= Mírzá Músá =

Apostle of Baháʼu'lláh

Mírzá Músá (میرزا موسى‎; d. 1887) was the only full brother of Baháʼu'lláh, meaning that they shared the same mother and father. He was later named by Shoghi Effendi as one of the nineteen Apostles of Baháʼu'lláh.

The life of Mírzá Músá was so bound up with that of Baháʼu'lláh himself, that his life and background mirror the life and travels of Baháʼu'lláh. He was an integral part of correspondence between Baháʼu'lláh and the Baháʼís. He experienced the same imprisonment, exile, assaults, and degrading circumstances that were given to the small band of family members associated with Baháʼu'lláh and ʻAbdu'l-Bahá. Mírzá Músá remained a loyal and faithful follower until he died.

Baháʼu'lláh used Mírzá Músá as an example to show his respect for the law. When an official expressed hesitation to inflict punishment on one of the followers of Baháʼu'lláh who had committed a crime, he replied:
"Tell him, no one in this world can claim any relationship to Me except those who, in all their deeds and in their conduct, follow My example, in such wise that all the peoples of the earth would be powerless to prevent them from doing and saying that which is meet and seemly... This brother of Mine, this Mirza Musa, who is from the same mother and father as Myself, and who from his earliest childhood has kept Me company, should he perpetrate an act contrary to the interests of either the state or religion, and his guilt be established in your sight, I would be pleased and appreciate your action were you to bind his hands and cast him into the river to drown, and refuse to consider the intercession of any one on his behalf."

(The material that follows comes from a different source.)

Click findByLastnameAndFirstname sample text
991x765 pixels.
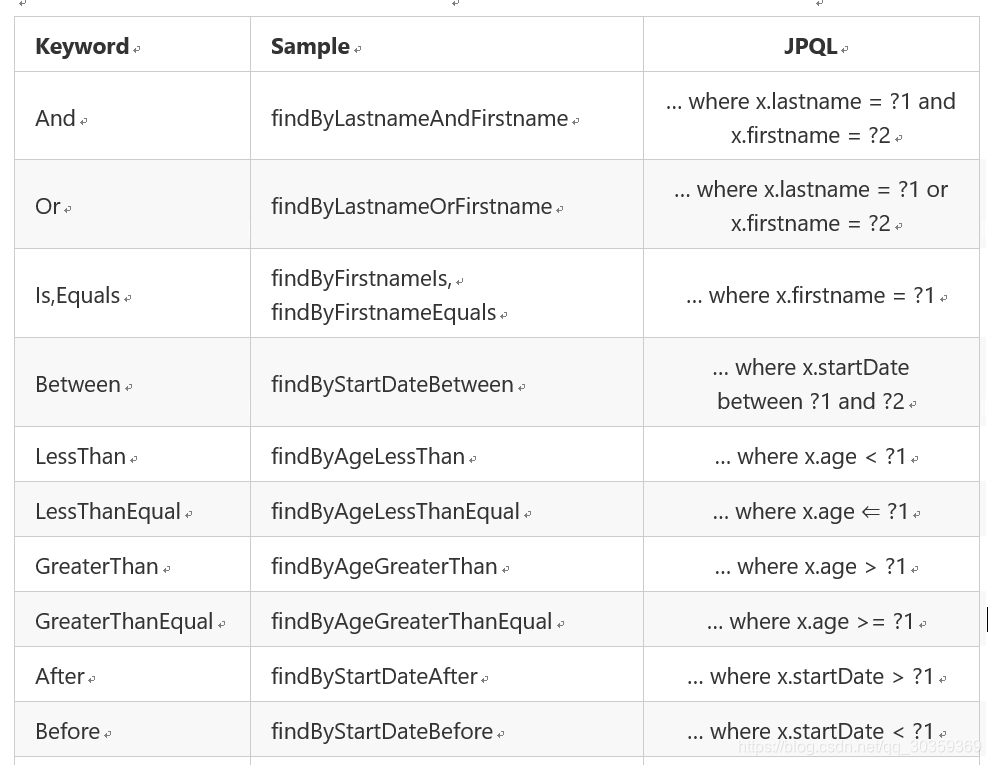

He also went by the title of Kalím (كليم), Áqáy-i-Kalím (Chief Kalím), or Jináb-i-Kalím (Excellent Kalím).

== Family ==

Mírzá Músá had at least three children: Mirza Majdi'd-Din, Ali Rida, and a daughter.

Mirza Majdi'd-Din for a time transcribed the Tablets of Baháʼu'lláh. He was the one who read the Kitáb-i-'Ahd in front of the family upon the passing of Baháʼu'lláh. Later, he supported Mírzá Muhammad ʻAlí, and after his death Shoghi Effendi called him "the most redoubtable adversary of ʻAbdu'l-Bahá".